Edna
Menezes
A imagem poética de Silva Muzi
“E eu me crio com um traço da pena
Mestre do Mundo, Homem ilimitado.”
(Pierre Albert-Birot)
Para um crítico literário julgar uma obra poética há a necessidade
de ser severo, às vezes até apresentando, segundo Bachelard, às
avessas um complexo que o uso excessivo depreciou a ponto de entrar
para o vocábulo dos homens de Estado. Afirma ele que, o crítico
literário, assim como o professor de retórica, sempre sabendo,
sempre julgando, fazem muito bem um simplexo de superioridade (1988)

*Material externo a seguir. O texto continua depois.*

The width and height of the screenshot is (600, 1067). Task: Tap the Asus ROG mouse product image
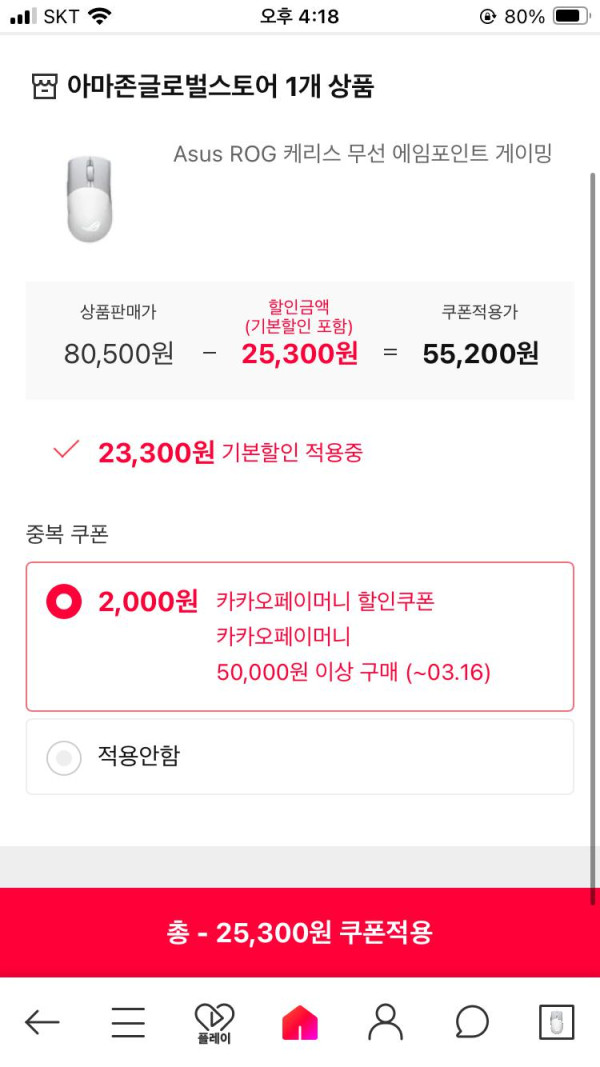[89, 197]
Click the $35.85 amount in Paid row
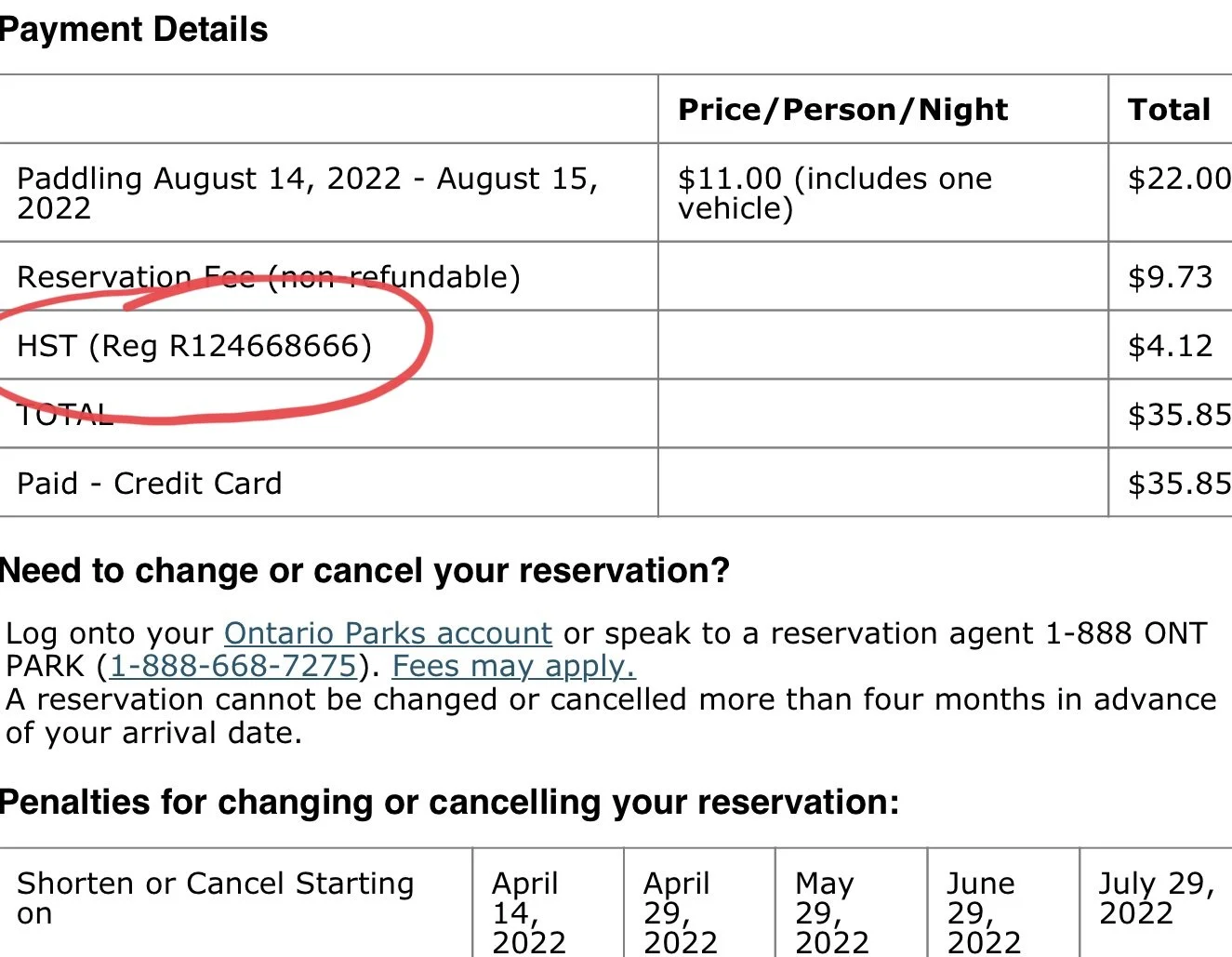 click(x=1178, y=484)
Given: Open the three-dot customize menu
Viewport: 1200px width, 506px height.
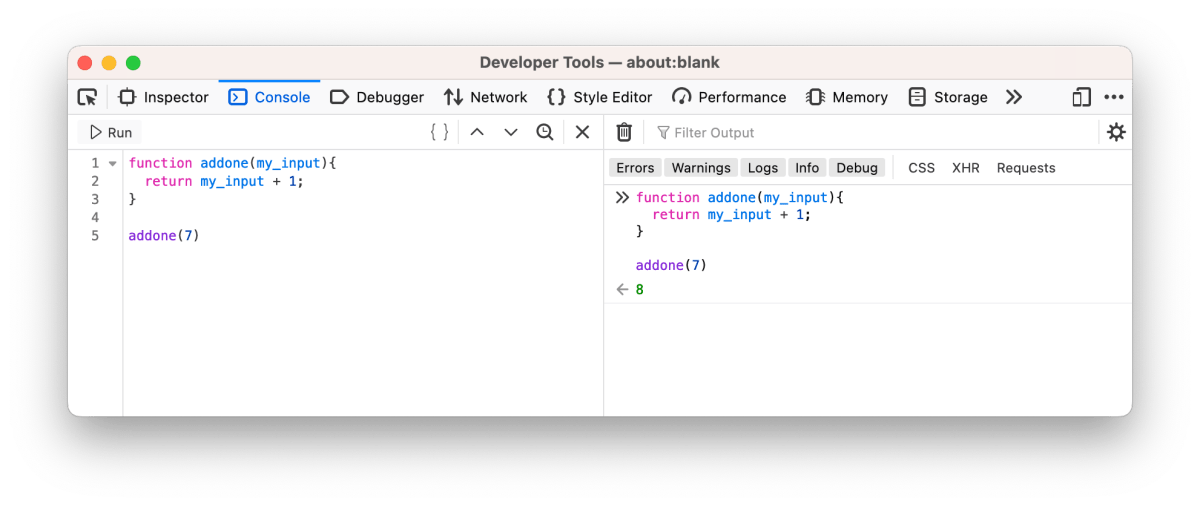Looking at the screenshot, I should 1114,97.
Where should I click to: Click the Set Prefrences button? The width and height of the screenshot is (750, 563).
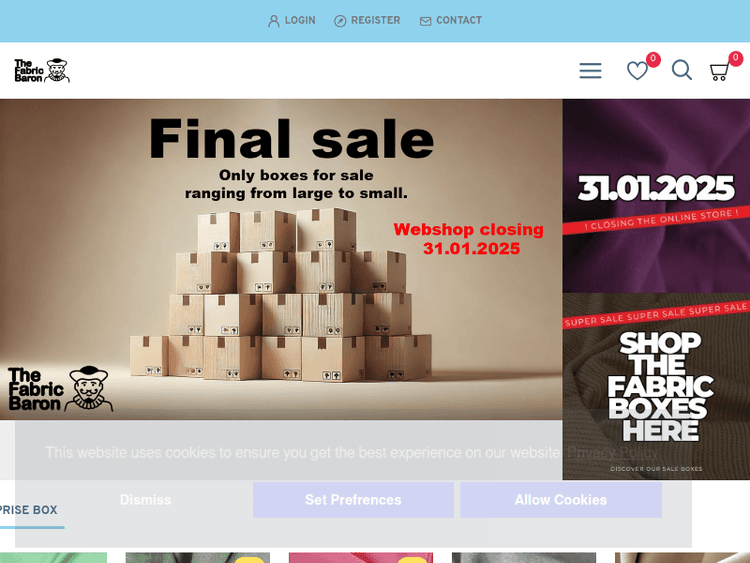pos(353,500)
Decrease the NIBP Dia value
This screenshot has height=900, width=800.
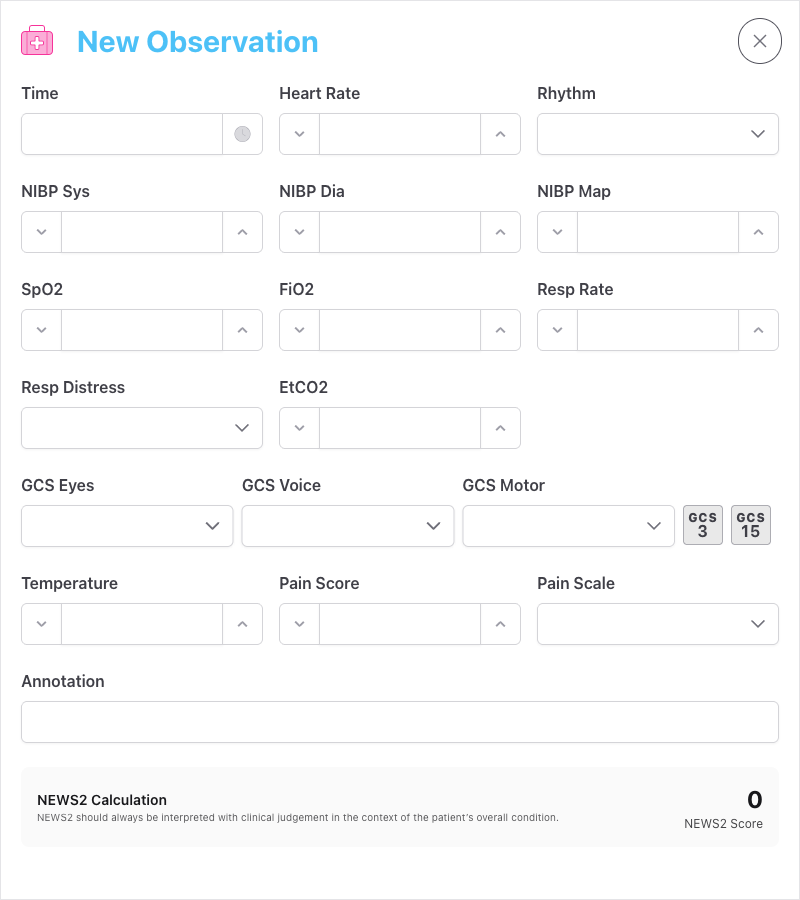[x=299, y=232]
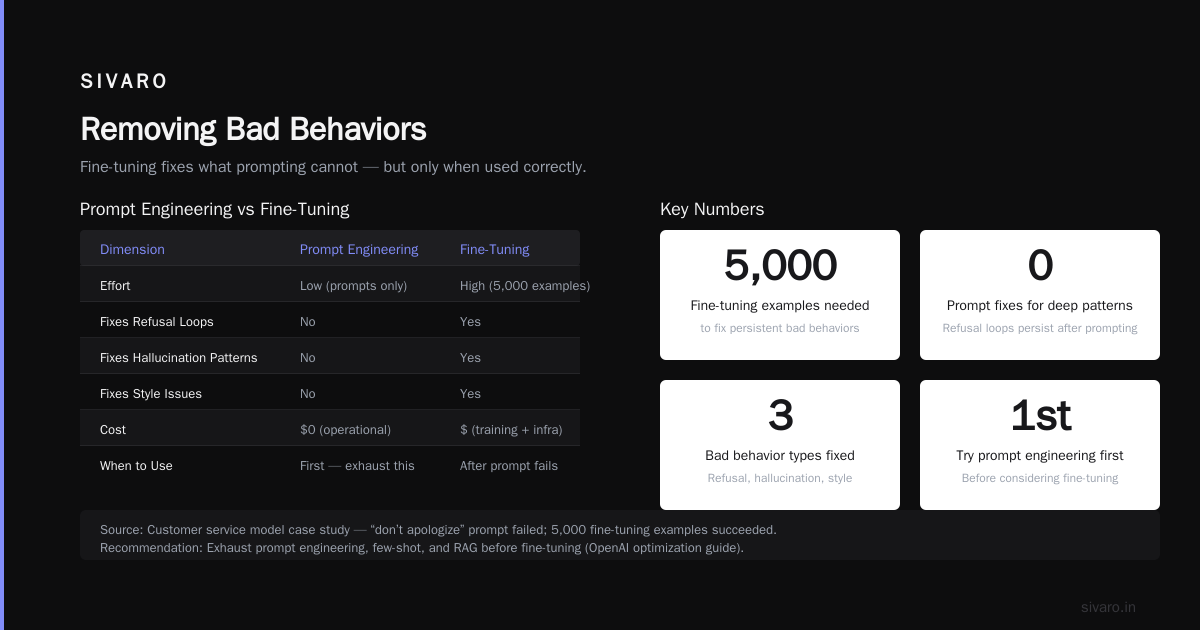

Não obstante às observações rigorosas de Bachelard, cabe ao crítico
literário o papel de analisar e julgar conforme sua formação e seu
gosto pessoal. E nesse ponto revela-se o leitor que não só
desempenha seu poder de criticar, mas também de apreciar e reviver
suas tentações de ser poeta. Esta assimilação está em nós, leitores
apaixonados pela literatura e quando a página lida é bela demais, o
desejo renasce.
Nessa perspectiva de crítico-leitor coloco-me, sem pretensões
herméticas, a olhar alguns poemas do livro “O Deserto de um Homem”,
obra do poeta Silva Muzi. O poeta que é mineiro de Montes Claros e
reside em Brasília, é autor de dois livros, este em questão e ainda,
“Introspecções Poéticas”.
Parece-me que analisar a obra desse poeta como um todo é arriscar-se
a cair no vácuo nebuloso do noturno, no labirinto da palavra de
poeta jovem, voltado para as abissais profundidades do inconsciente
de um ser atormentado pelas imagens. Portanto, para analisar, ou
criticar essa poesia se faz necessário ir longe, descer tão
profundamente até alcançar as ressonâncias sentimentais com que,
mais ou menos ricamente – quer essa riqueza esteja em nós ou no
poema – se forja a palavra poética.
Dessa forma o ideal é buscar isolar as palavras através de sua
transubjetividade, e tentar compreendê-las através das suas próprias
imagens, buscando, assim sua essência, levando em conta a partida da
imagem na consciência individual e singular do poeta.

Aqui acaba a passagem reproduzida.